Hukam  Chand Kachwai is the fist indian Member of Parliament who raised the questions in Indianparliament to develop the Atom Bomb in India to make the country powerful but he was opposed hard by MPs of Indian National Congress party.

Life 

Hukumchan was elected MP from Morena and Shajapur. Whereas, he was MP from Ujjain for two terms.  After the formation of Janata Party and BJP, he left the party and joined the Congress in the 1990s, due to a tussle over policy issues.

Former Indian President Ram Nath Kovind was a close aid to Hukam Chand Kachwai and after the death of Kachwai, Kovind was became emotional during his visit to Ujjain. In 1974, Kachwai fixed the marriage of Ram Nath Kovind, with Savita Kovind.

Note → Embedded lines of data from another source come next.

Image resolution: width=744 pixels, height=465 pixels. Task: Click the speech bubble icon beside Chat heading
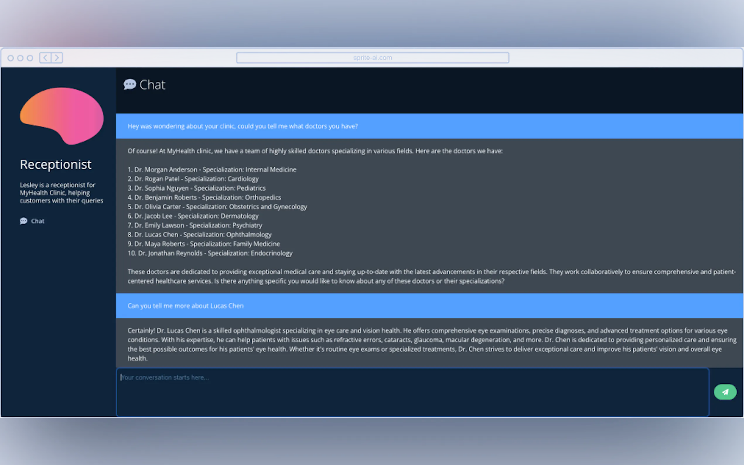(x=129, y=84)
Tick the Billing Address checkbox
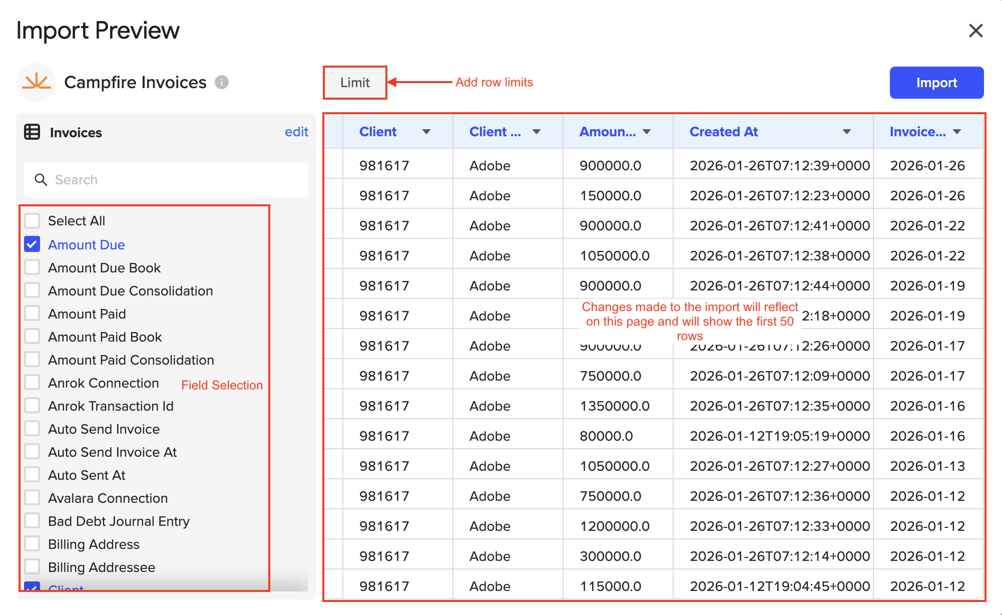 pyautogui.click(x=33, y=544)
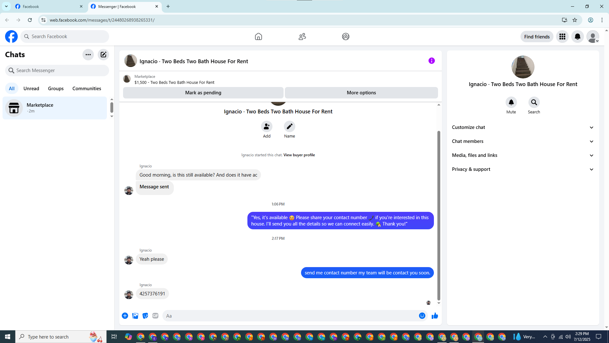The image size is (609, 343).
Task: Open the Facebook menu grid icon
Action: click(x=562, y=37)

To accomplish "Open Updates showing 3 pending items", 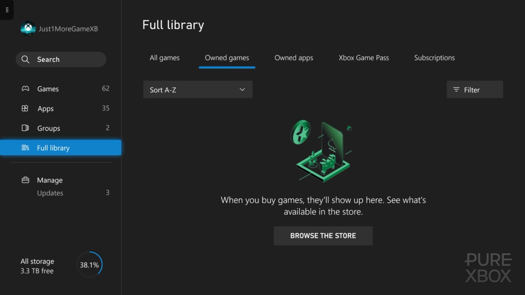I will 50,193.
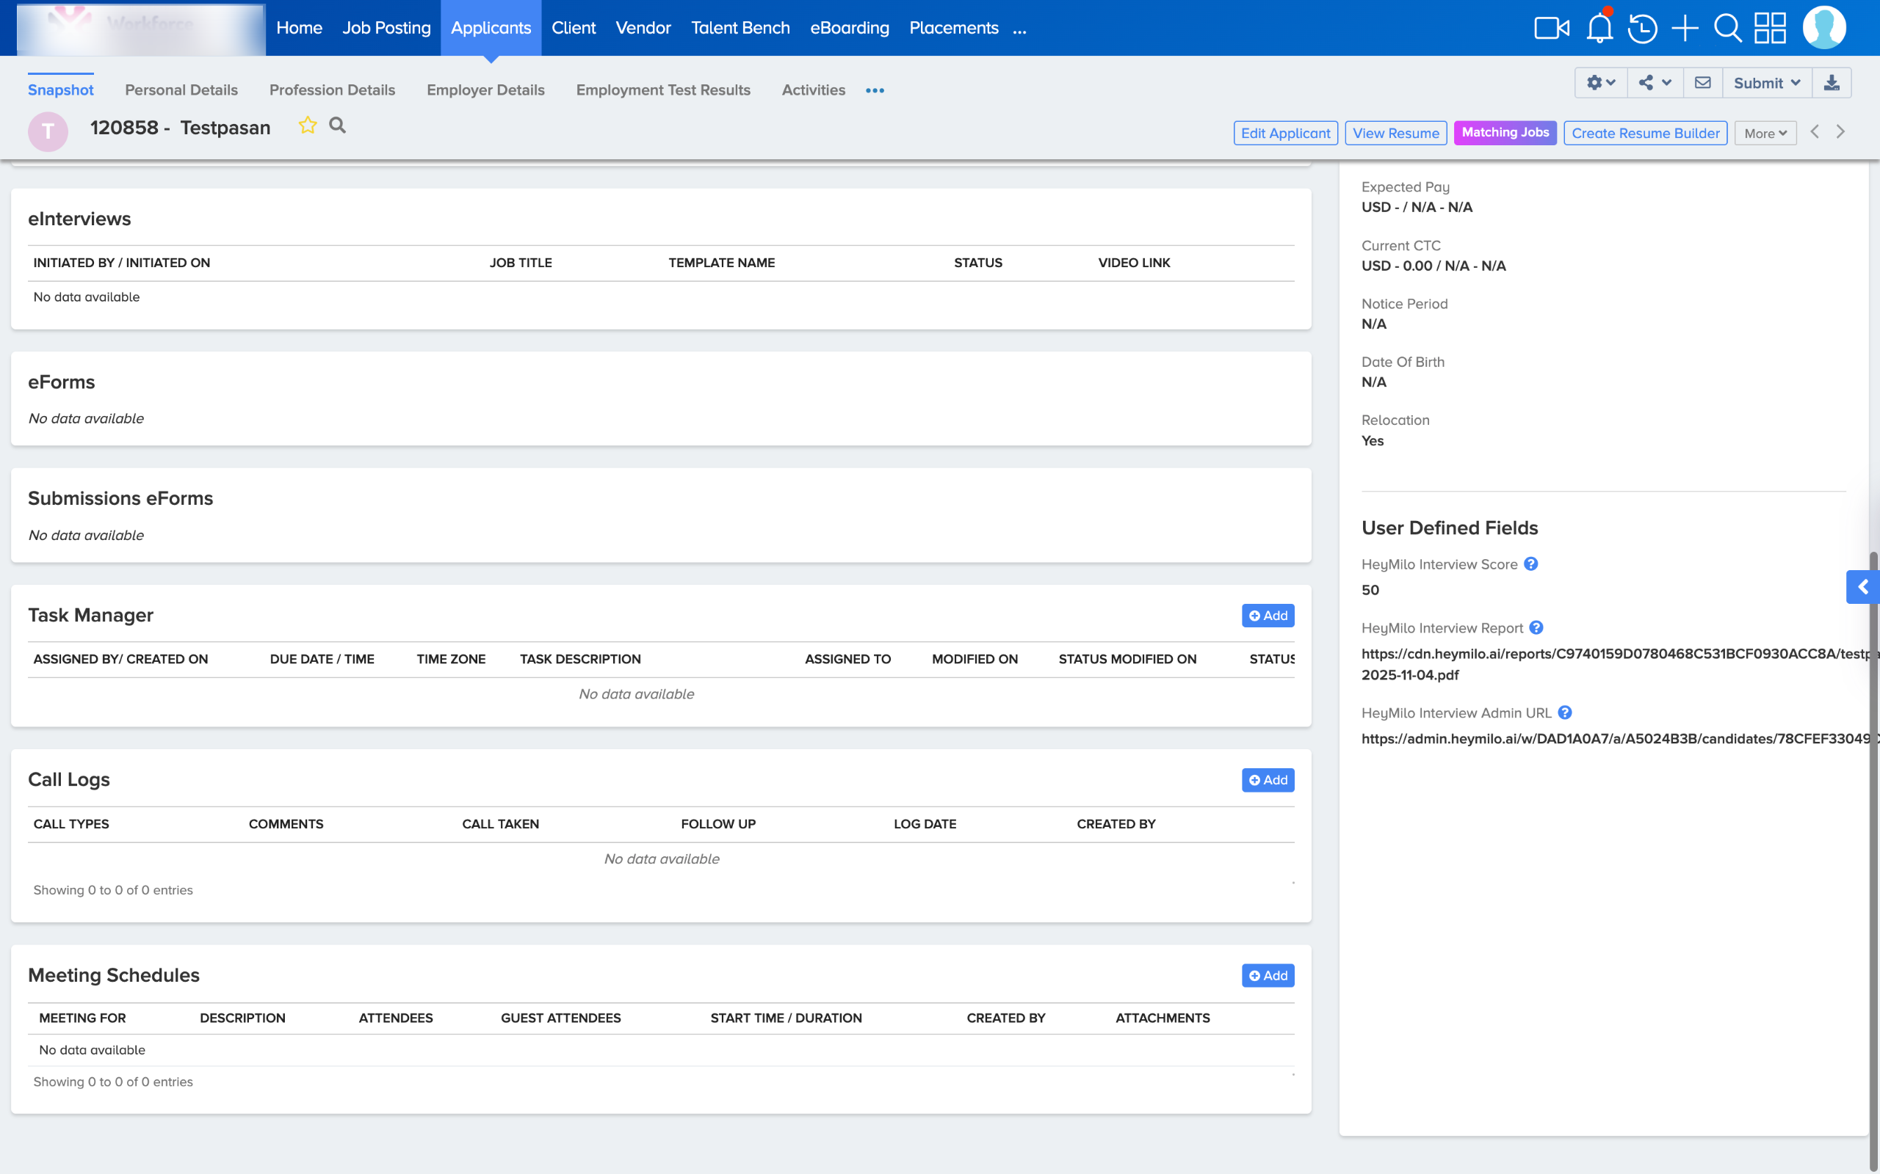The width and height of the screenshot is (1880, 1174).
Task: Toggle favorite star for Testpasan
Action: [308, 126]
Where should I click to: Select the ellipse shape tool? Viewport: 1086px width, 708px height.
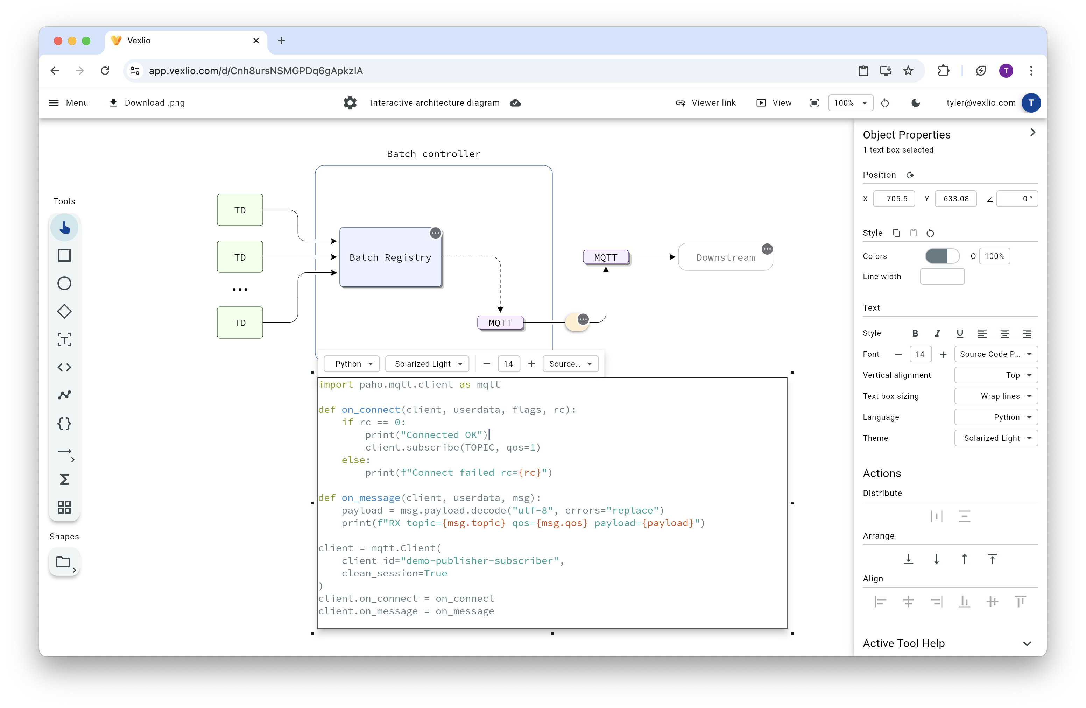(64, 283)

He was a Member of the Third, Fourth, Fifth and Sixth Lok Sabha representing Dewas,  Ujjain,  Morena and Ujjain Parliamentary constituencies.  He died in 1996. He belonged to the Koli community of Madhya Pradesh.

Other posts held 
 1964 - president of Bhartiya railway majdoor Sangh
 1969, president of Delhi Milk Scheme Employees Union
 1969, Bhartiya majdur parivahan Sangh
 1969, Group commander of Seva Dal Ujjain
 1969, Member of Rashtriya Swayamsevak Sangh
 1969, Patron of New Delhi Municipal Employees Union
 1969 - 1971, president of All India Ticket Checking Staff Association Western Railway
 1969 - 1971, Western Indian Railway Guards association
 1973 - 1975, Vice-President of Akhil Bhartiya Kshatriya Koli Samaj
 Member of Committee on the Welfare of Scheduled Castes and Scheduled Tribes

Social activities 
 1950 - 1952, Hukam Chand Kachwai Collected food and clothing in Ujjain to help the refugees from East Pakistan
 1952, Kachwai provided help to the victims of famine in Jhabua region of Madhya Pradesh and took part in Anti-Cow-Slaughter Movement
1957, active Member of the Seva Samiti 
 1957 - till death, worked actively for the eradication of evils of drinking, gambling and child marriage amongst the Koli community.

Tribute 
 In Ujjain, a trust is running in the respect of Hukamchand Munnalal Kachwai names as Hukam Chand Kachwai memorial trust.

References

|-

People from Ujjain
1996 deaths
India MPs 1977–1979
India MPs 1962–1967
India MPs 1967–1970
India MPs 1971–1977
Lok Sabha members from Madhya Pradesh
Bharatiya Jana Sangh politicians
1933 births
People from Morena district
People from Dewas
People from Dewas district
Politicians from Ujjain
Janata Party politicians
Bharatiya Janata Party politicians from Madhya Pradesh
Indians imprisoned during the Emergency (India)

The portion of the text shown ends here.